Saved entries:
= = = =

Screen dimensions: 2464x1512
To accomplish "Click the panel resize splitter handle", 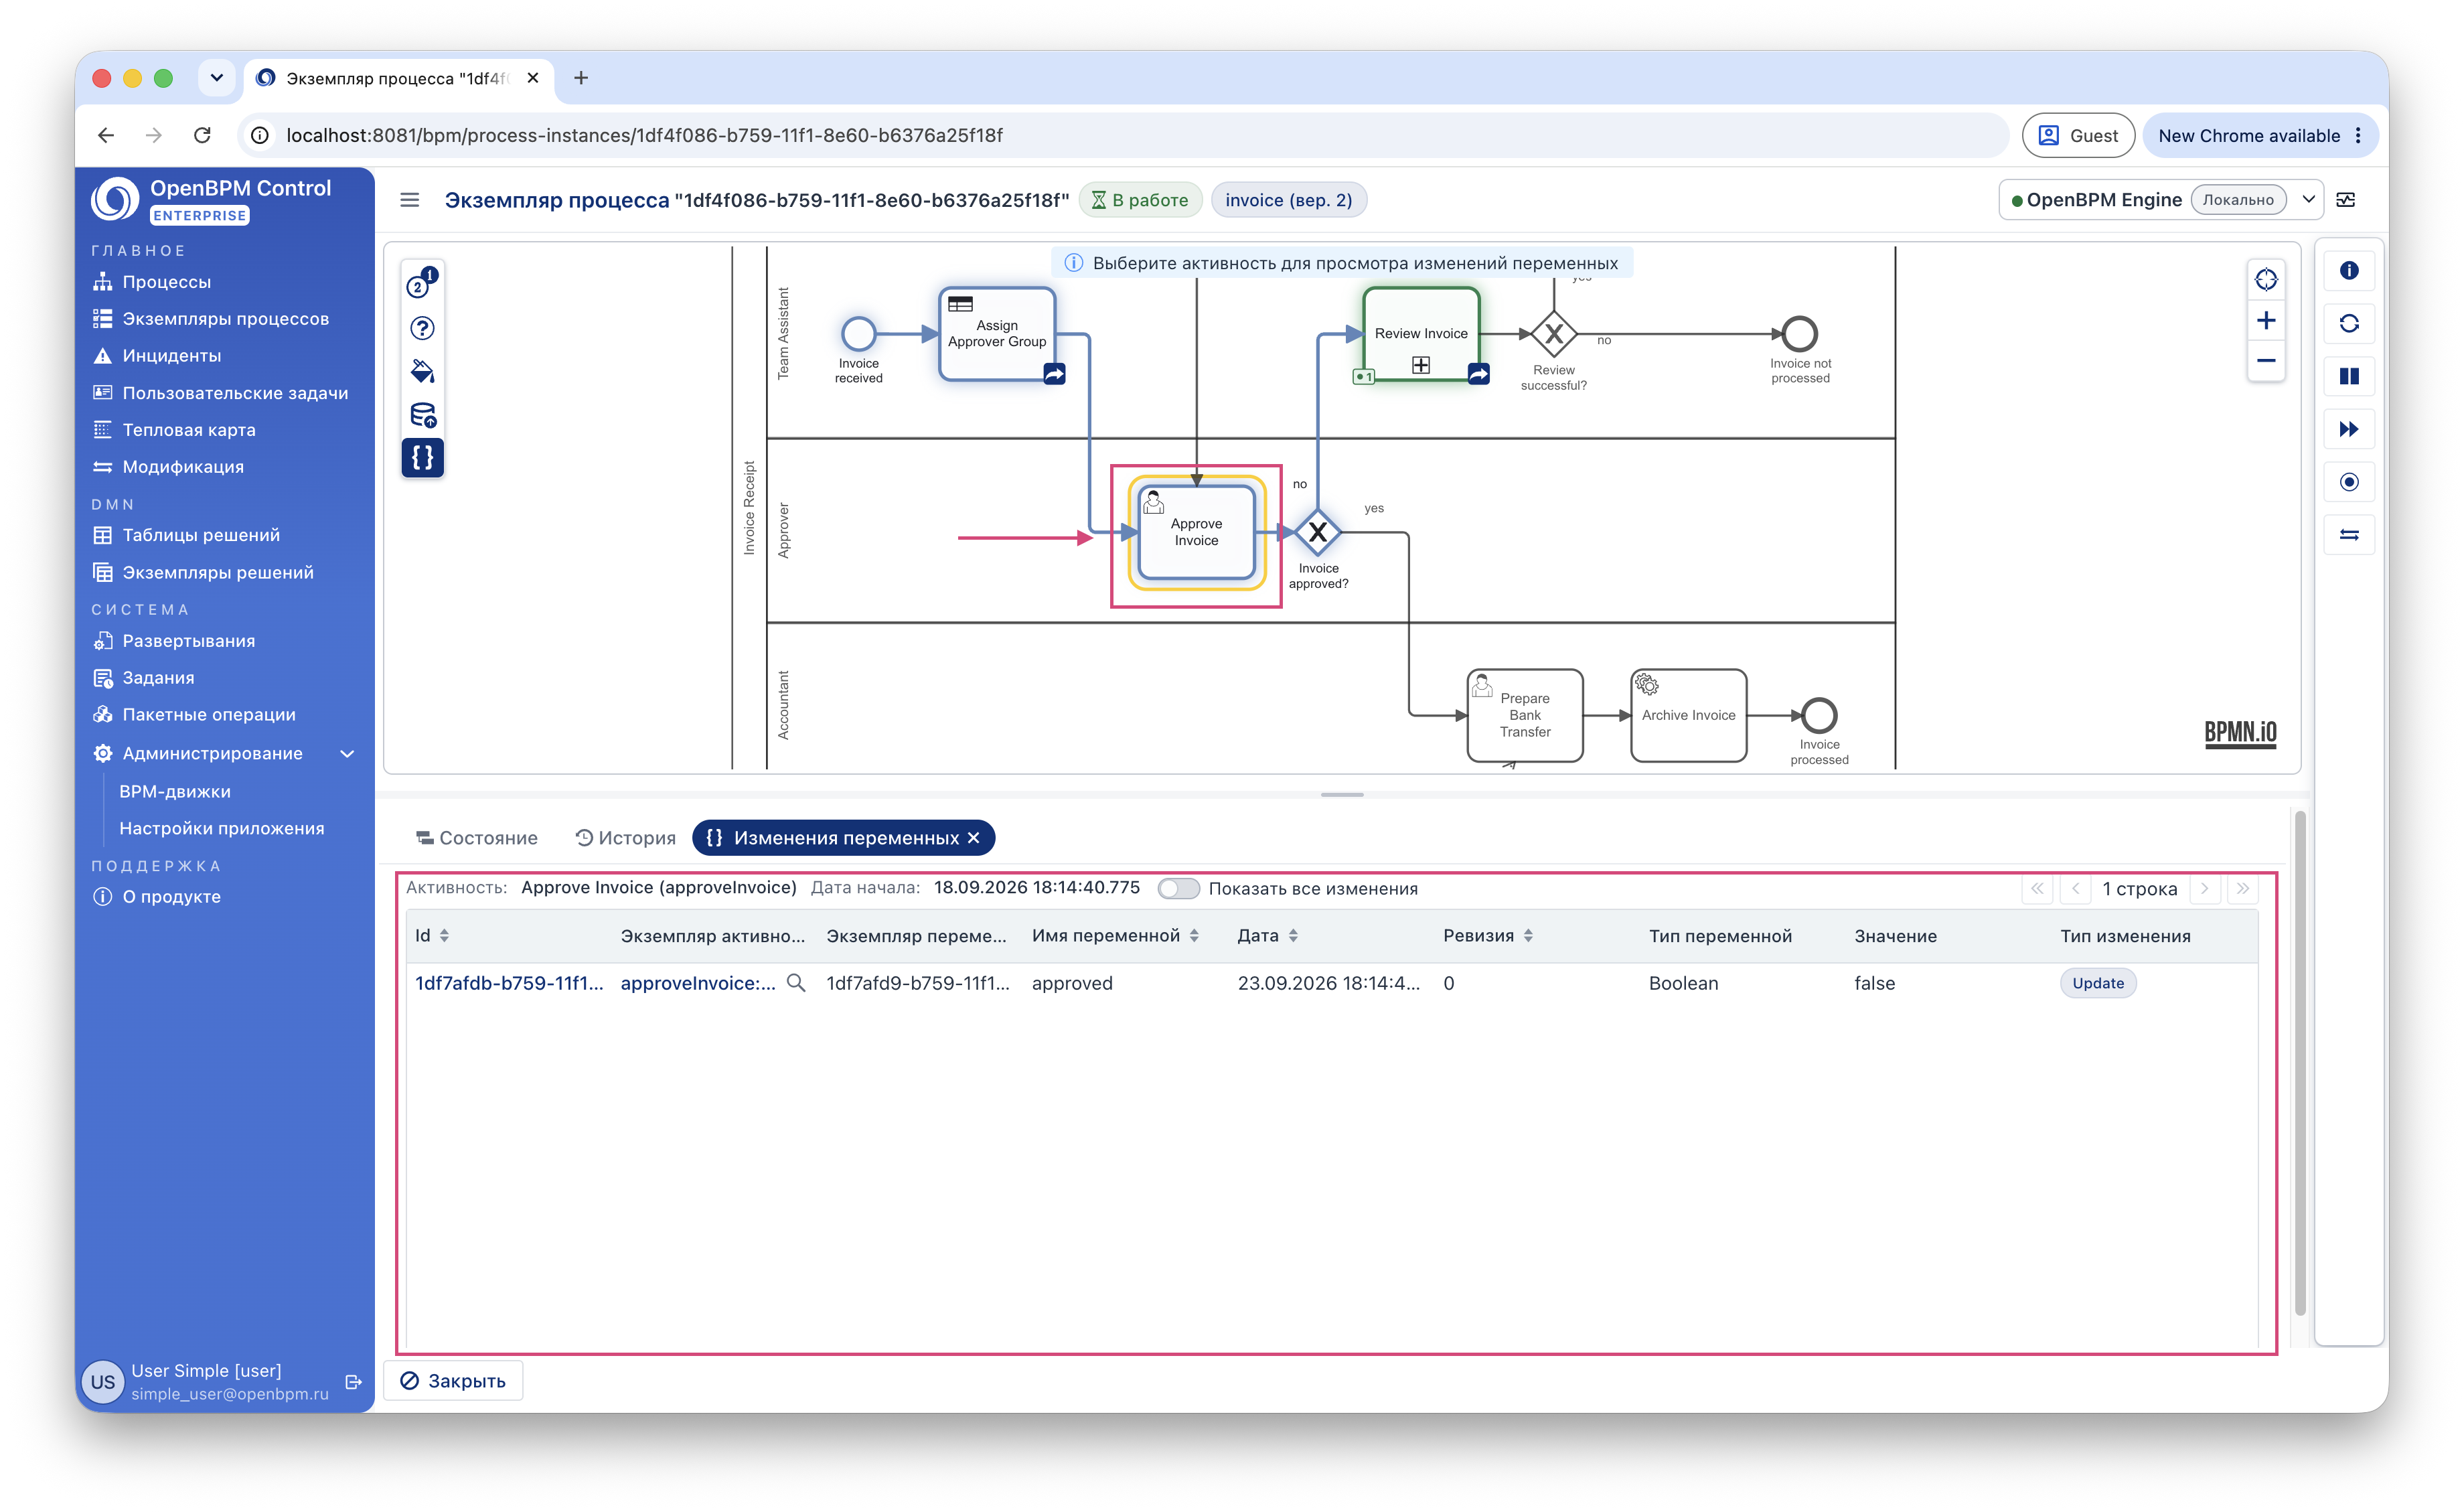I will 1342,795.
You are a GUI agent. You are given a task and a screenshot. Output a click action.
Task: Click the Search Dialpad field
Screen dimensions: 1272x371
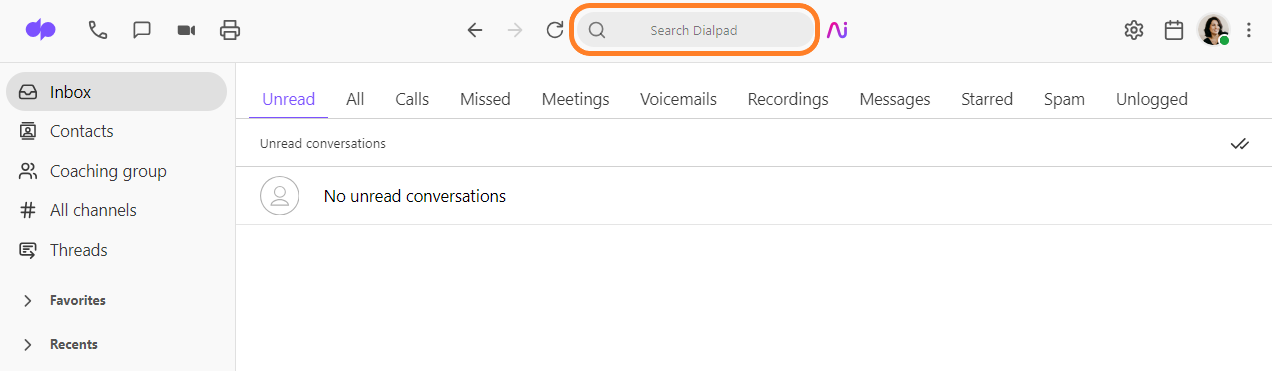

= = = =

# Problem to solve
Read through the records above and copy the lines that contain "dimensions".

# Result of the exercise
Screen dimensions: 2464x1512
Screen dimensions: 1272x371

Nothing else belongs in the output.